*DOCUMENT SEGMENT*.
+ + + + + + +

Source: https://www.goldsberrylaw.com/pages/blog/detail/news/1/25
Timestamp: 2019-04-23 06:53:40+00:00

Document:
Often in custody suits, tempers are flaring and one parent may want to protect children from the other, believing that his or her erstwhile partner is an unfit parent for one reason or another, and want “full custody” over the children. But in Texas, that’s not how divorce works.
It is Texas’s public policy to “encourage parents to share in the rights and duties of raising their child” even after parents have separated or divorced. Tex. Fam. Code § 153.001(a). To that end, in custody suits, courts will often make each parent a joint managing conservator of their children and order the parties to share their parenting duties. Id. at §§ 153.131 and 153.133. It is presumed that this sort of arrangement is in the children’s best interest. Id.
“Joint” does not mean that all things will be equal. Each parent will not necessarily have “equal or nearly equal” times of actual possession of the children. Id. at § 153.135. Joint conservatorship also does not mean that the court cannot order a parent to pay the other child support. Id. at § 153.138.
Of course, there are times when joint managing conservatorship will not be in the children’s best interests. In such cases, the parent that is not made a managing conservator shall be appointed as the child’s possessory conservator unless that “would endanger the physical or emotional welfare of the child.” Id. at § 153.191. For example, in Thompson v. Thompson, 827 S.W.2d 563 (Tex. App.—Corpus Christi 1992, writ denied), discord between the parents to the point of occasionally needing law enforcement to oversee the exchanges of possession made sharing of parental duties harmful to the children. The father refused to speak to the mother in front of the child, the child would frequently cry during the exchange because he was afraid of another fight, and the father had interfered with the child’s activities. Id. at 567. Because of the “many difficulties and disagreements and extreme animosity between appellant and appellee,” it was in the children’s best interest that their parents not be forced to share rights over the children. Id. Yet as Texas’s policy is to develop parenting plans that allow for children to have frequent contact with both parents and to encourage parents to share in parenting duties, the father was made the child’s possessory conservator. Id. See also Tex. Fam. Code § 153.001. He had decreased decision making power over the children but could still have periods of possession. Thompson, 827 S.W.2d at 569-70. “A parent is usually entitled to have periodic visitation privileges with his or her child, and that privilege should not be denied except in an extreme case of parental unfitness.” Id. at 569.

+ + + + + + +

*TASKS AND EXERCISES*.
1. List every section of the Texas Family Code that the custody text cites, giving each section number once in order of first appearance.
2. Reproduce the passage of the custody text starting with "It is Texas’s" and going on through "at § 153.138.".
The lines after this point are separate material, unrelated to the custody text.

*DATA*.
+ + + + + + +

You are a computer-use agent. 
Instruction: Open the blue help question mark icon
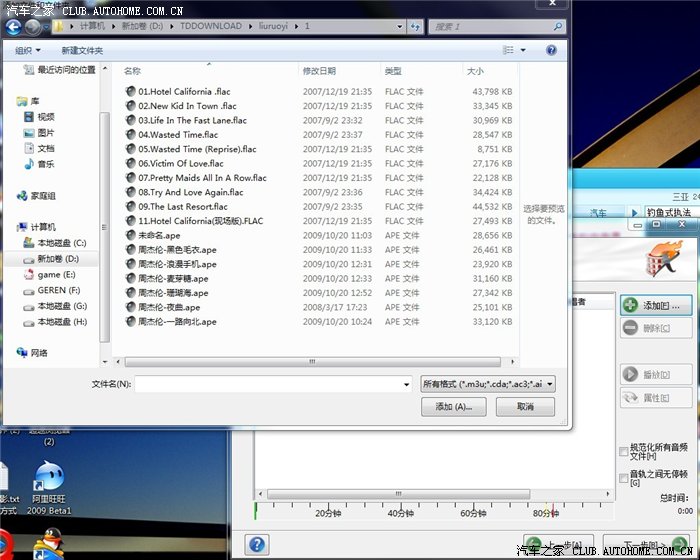257,544
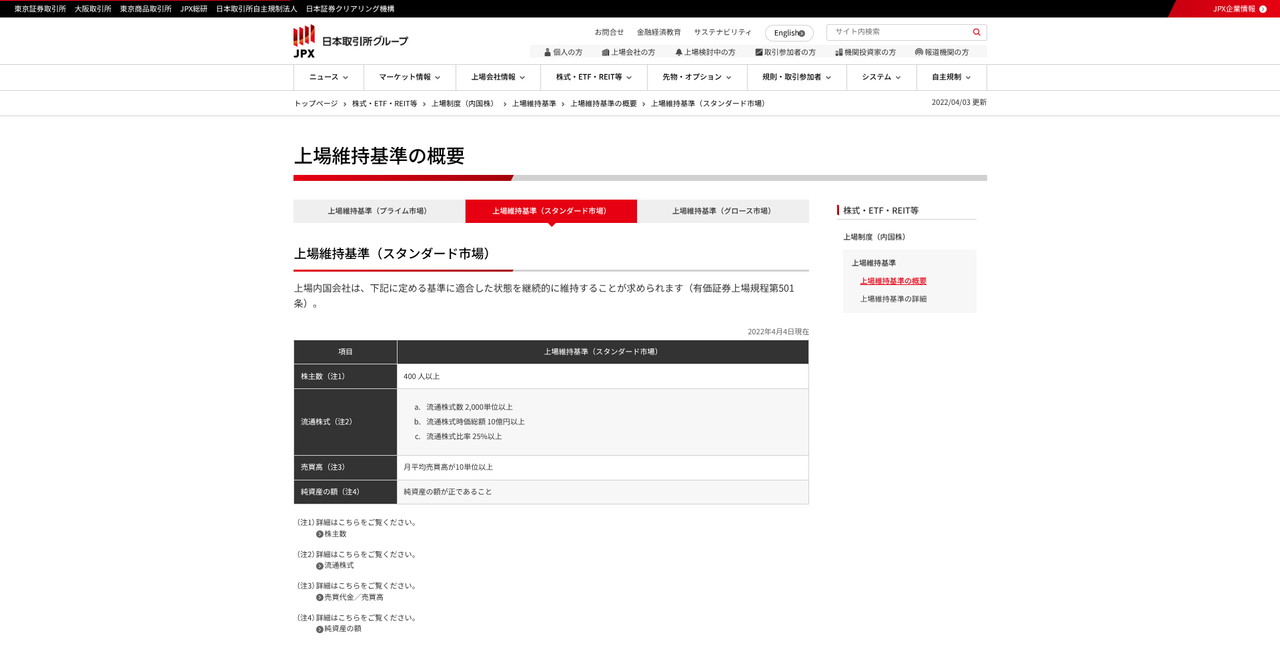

+ + + + + + +

*RESPONSES TO THE TASKS*.
1. § 153.001, § 153.131, § 153.133, § 153.135, § 153.138, § 153.191

2.
It is Texas’s public policy to “encourage parents to share in the rights and duties of raising their child” even after parents have separated or divorced. Tex. Fam. Code § 153.001(a). To that end, in custody suits, courts will often make each parent a joint managing conservator of their children and order the parties to share their parenting duties. Id. at §§ 153.131 and 153.133. It is presumed that this sort of arrangement is in the children’s best interest. Id.
“Joint” does not mean that all things will be equal. Each parent will not necessarily have “equal or nearly equal” times of actual possession of the children. Id. at § 153.135. Joint conservatorship also does not mean that the court cannot order a parent to pay the other child support. Id. at § 153.138.